» Work task: A line qualifies if it holds the string "Click". Copy every qualifying line from the records.

==== Information supplied ====

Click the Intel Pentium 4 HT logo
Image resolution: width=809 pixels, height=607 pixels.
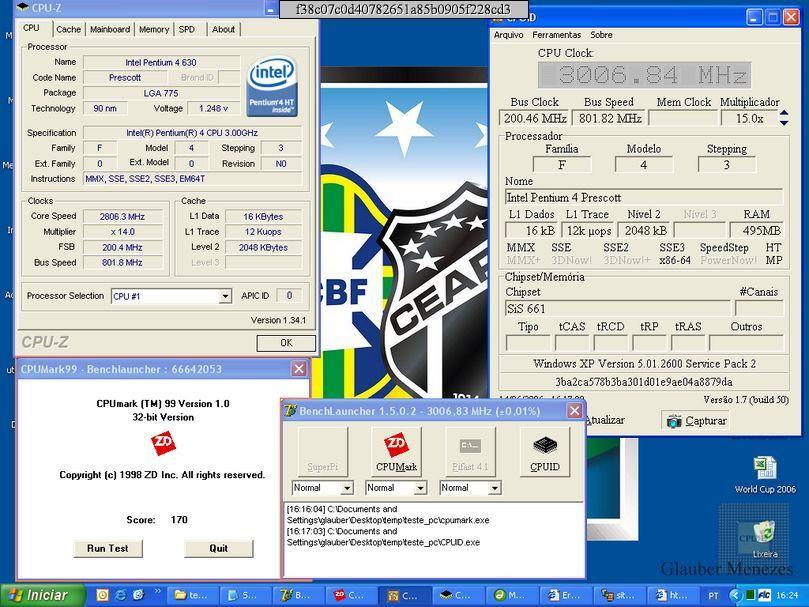pos(272,86)
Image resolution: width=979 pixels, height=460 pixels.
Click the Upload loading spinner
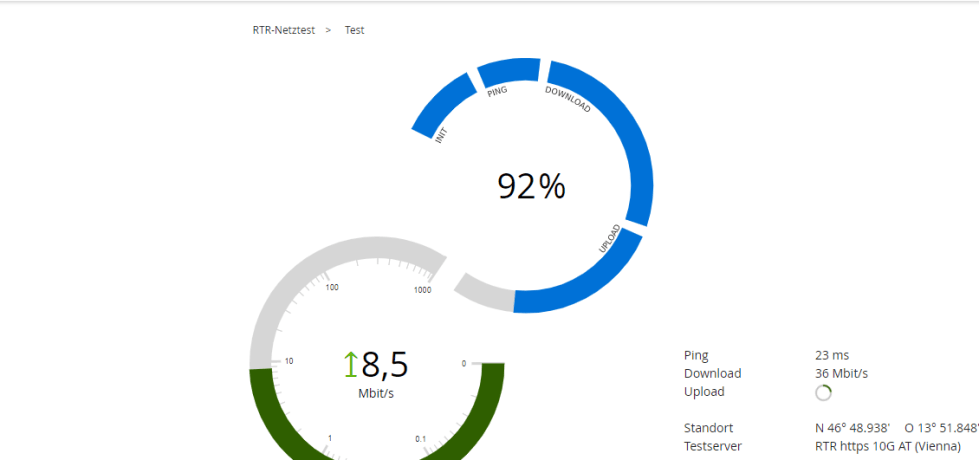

====

» Written response:
Click the Intel Pentium 4 HT logo
Click the Upload loading spinner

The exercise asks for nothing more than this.